*Requirement*
The answer is the line containing "Given: Switch to the Layout1 tab" plus every line after it to the end of the material, retyped exactly and without the pictures.

*Data to use*
:::::

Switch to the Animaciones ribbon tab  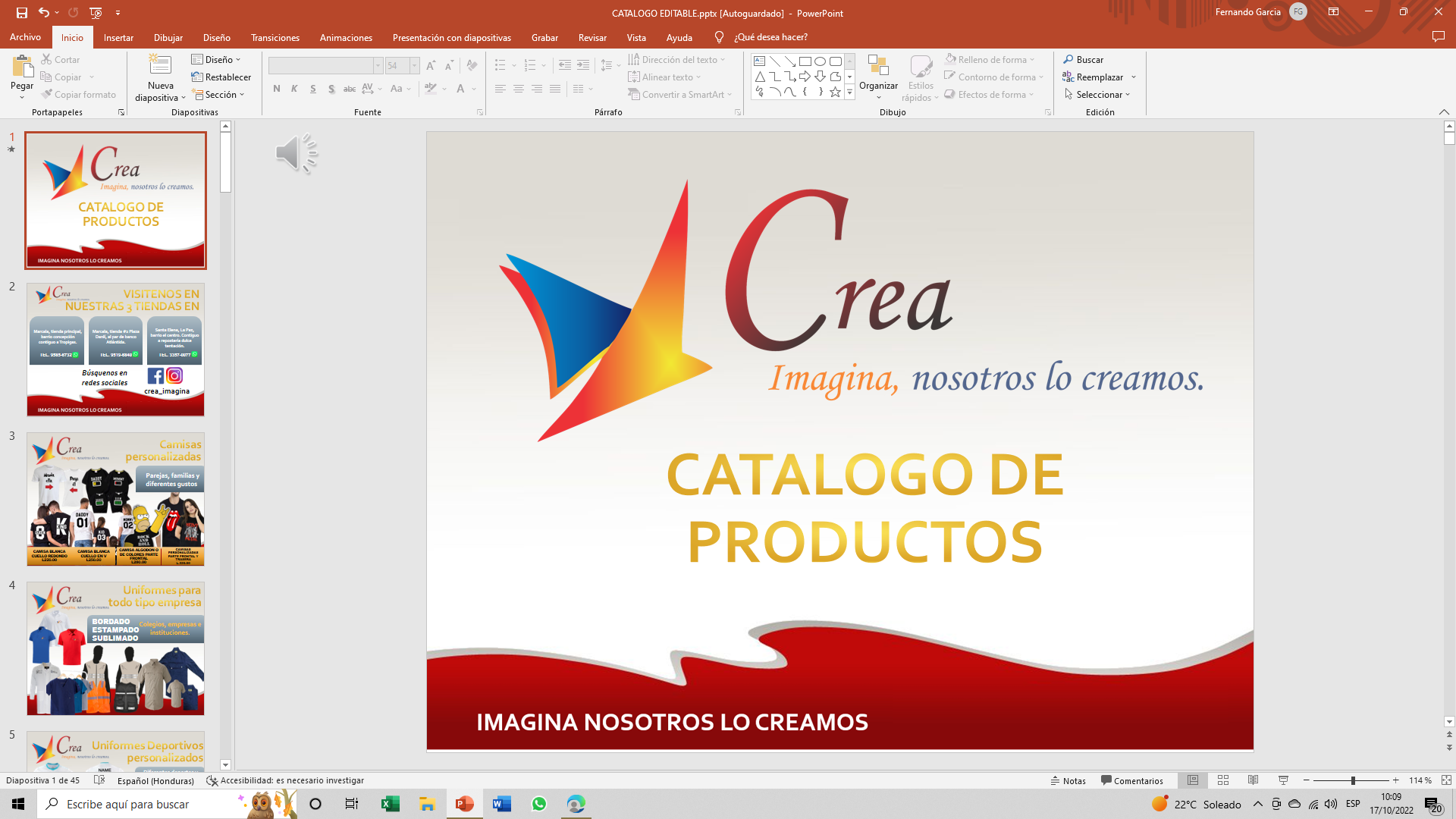click(346, 37)
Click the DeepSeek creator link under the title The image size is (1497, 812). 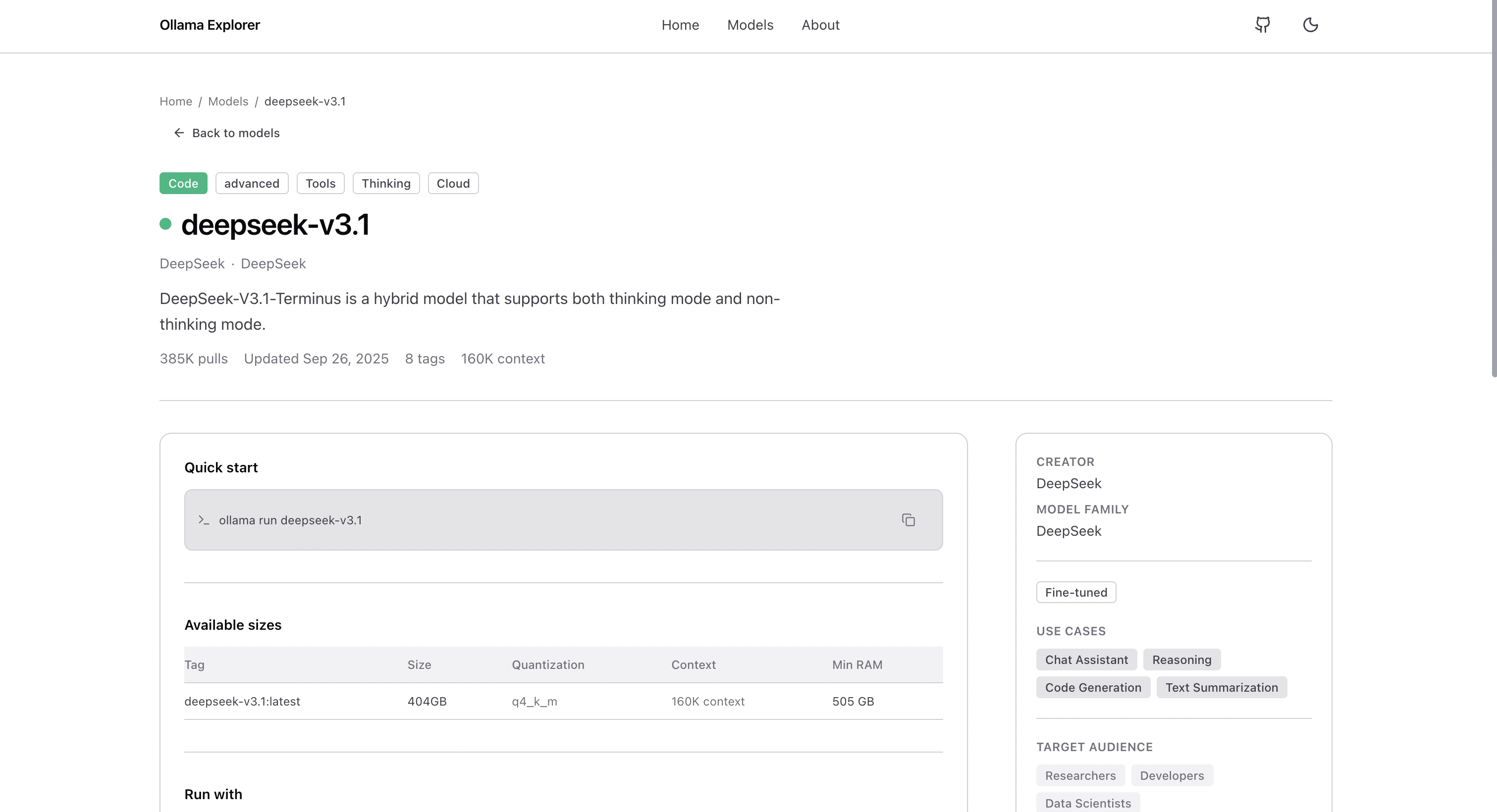click(x=192, y=264)
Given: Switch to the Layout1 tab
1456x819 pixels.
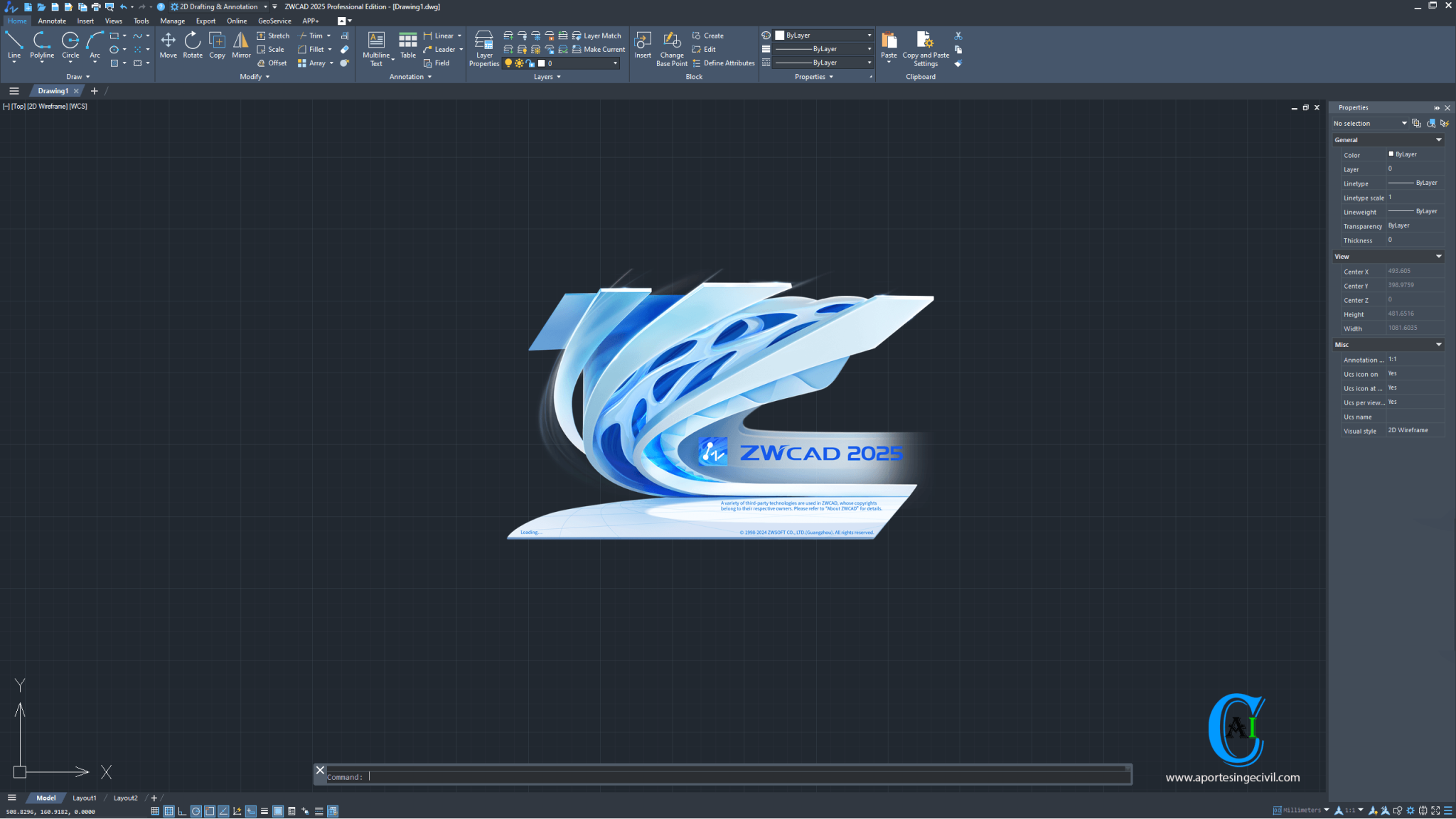Looking at the screenshot, I should click(x=84, y=798).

:::::

*Solution for this exercise*
Given: Switch to the Layout1 tab
1456x819 pixels.
Looking at the screenshot, I should click(x=84, y=798).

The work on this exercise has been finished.